This was the topic of a spirited debate at the 43rd Annual Miami Breast Cancer Conference, sponsored by Physicians Education Resource, between two breast cancer experts with opposing views: Paolo Tarantino, MD, an advanced fellow in the Breast Oncology Center at Dana-Farber Cancer Institute and Harvard Medical School, and Giuseppe Curigliano, MD, PhD, Full Professor of Medical Oncology, University of Milano, and Chief of the Clinical Division of Early Drug Development at the European Institute of Oncology in Italy.

Neoadjuvant T-DXd Is Preferred

Neoadjuvant therapy allows for the eradication of local, regional, and micrometastatic disease; the identification of tumors that are highly sensitive to systemic treatment and thus the avoidance of adjuvant cytotoxic therapy; and the shrinking of locoregional disease to enable more limited surgery and perhaps a more conservative radiotherapy approach, Dr. Tarantino pointed out.

Paolo Tarantino, MD

Paolo Tarantino, MD

Giuseppe Curigliano, MD, PhD

Giuseppe Curigliano, MD, PhD

“At ESMO last year, with DESTINY-Breast11 we saw the best regimen for achieving these things,” he said. DESTINY-Breast11 tested neoadjuvant T-DXd plus THP [paclitaxel, trastuzumab, pertuzumab] in HER2-positive patients with large (≥ cT3) or node-positive tumors, vs dose-dense doxorubicin/cyclophosphamide followed by THP (ddAC/THP). “It’s important to remember the population mostly included patients with hormone receptor–positive disease, which is very hard to shrink, yet the pathologic complete response (pCR) rate was still an ‘unprecedented’ 67% in the T-DXd/THP arm compared to 56% in the ddAC/THP arm. In hormone receptor–negative disease, it was 83%, equally unprecedented in this very high-risk scenario,” he said.

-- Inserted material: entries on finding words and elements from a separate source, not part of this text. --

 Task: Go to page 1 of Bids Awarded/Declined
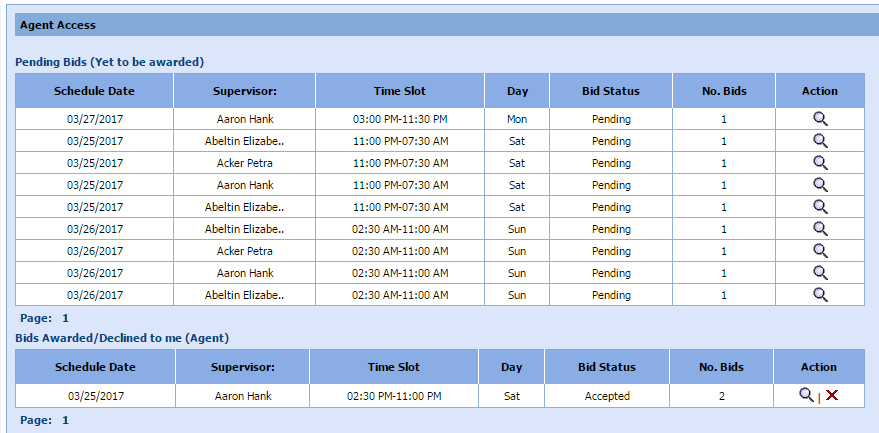click(x=65, y=420)
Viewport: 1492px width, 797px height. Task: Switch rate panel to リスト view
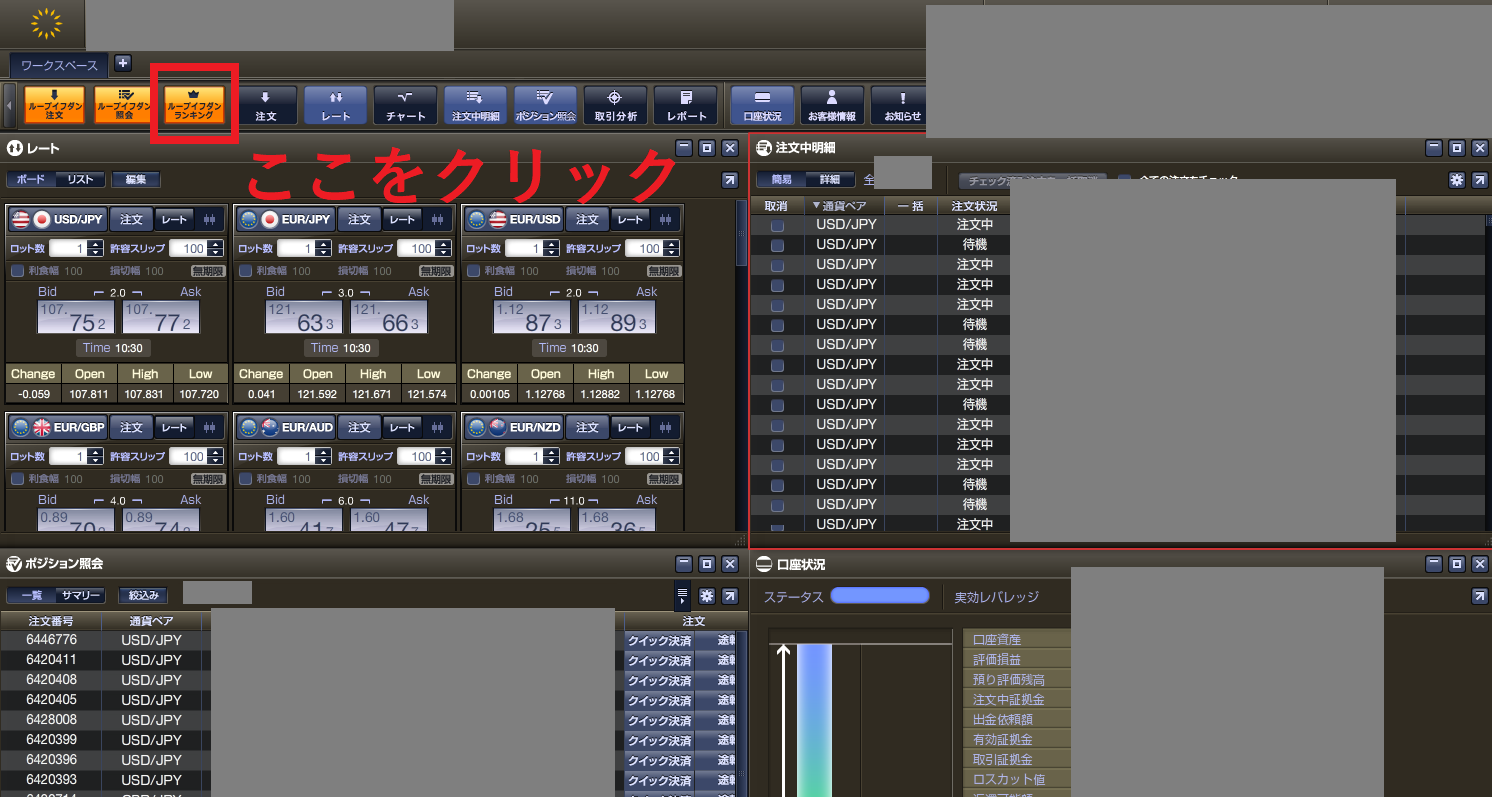tap(80, 180)
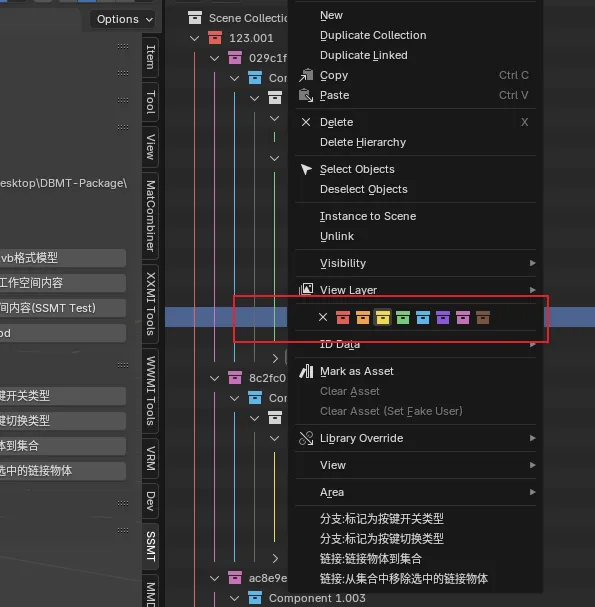Image resolution: width=595 pixels, height=607 pixels.
Task: Pick the brown collection color tag
Action: click(x=483, y=317)
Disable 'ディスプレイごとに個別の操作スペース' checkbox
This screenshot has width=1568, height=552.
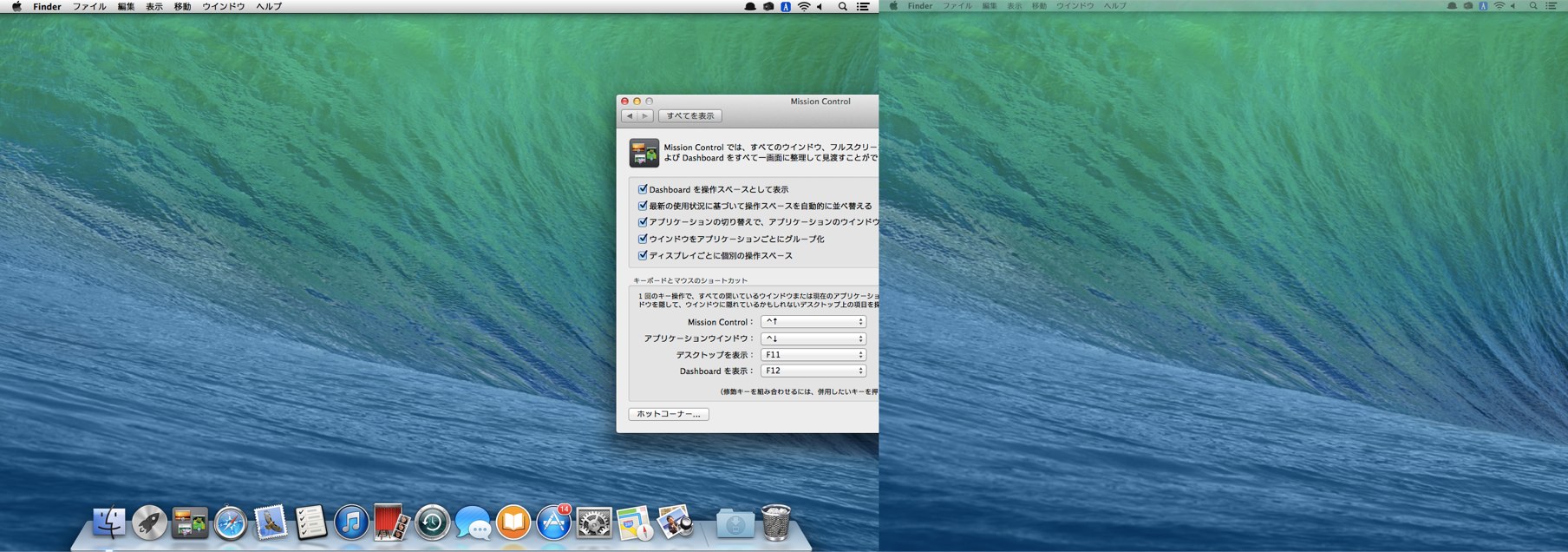(x=643, y=255)
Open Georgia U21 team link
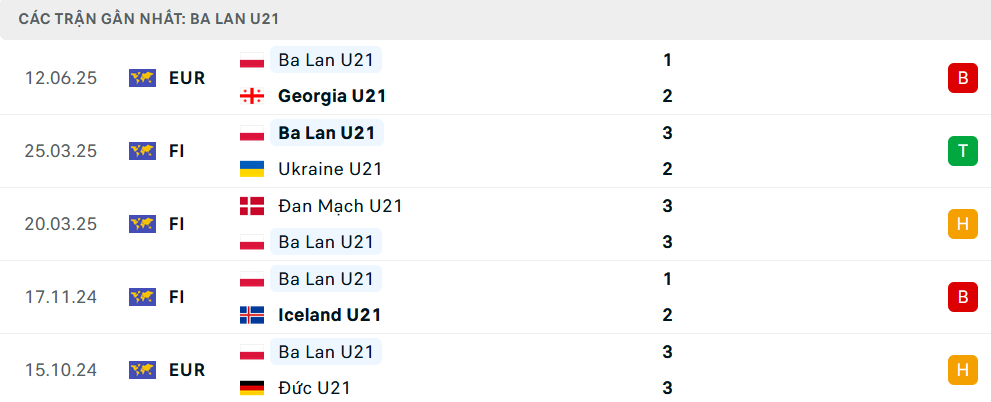 coord(332,96)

“Despite enrolling a high-risk population, DESTINY-Breast11 demonstrated the highest pCR rate across the randomized controlled trials [of neoadjuvant therapy in HER2-positive patients],” he noted, maintaining that T-DXd has proven itself to be the most effective neoadjuvant approach, leaving little faith in any of the alternatives. “I realize this is provocative, and TCHP [taxane/carboplatin/pertuzumab/pertuzumab] is recommended in the NCCN guidelines, but it’s not looking so solid anymore. At least two randomized trials (NeoCARHP3 and HELEN0064) have shown that carboplatin does not improve pCR and therefore adds little but toxicity,” he argued. “Also, THP alone may not be enough, as it doesn’t achieve the pCR rate of T-DXd plus THP, and without event-free survival results from trials, we aren’t sure we are curing patients or if [their disease] will eventually recur. Even after a pCR, patients with high-risk disease have up to a 15% risk of recurrence, so we don’t want to undertreat them.”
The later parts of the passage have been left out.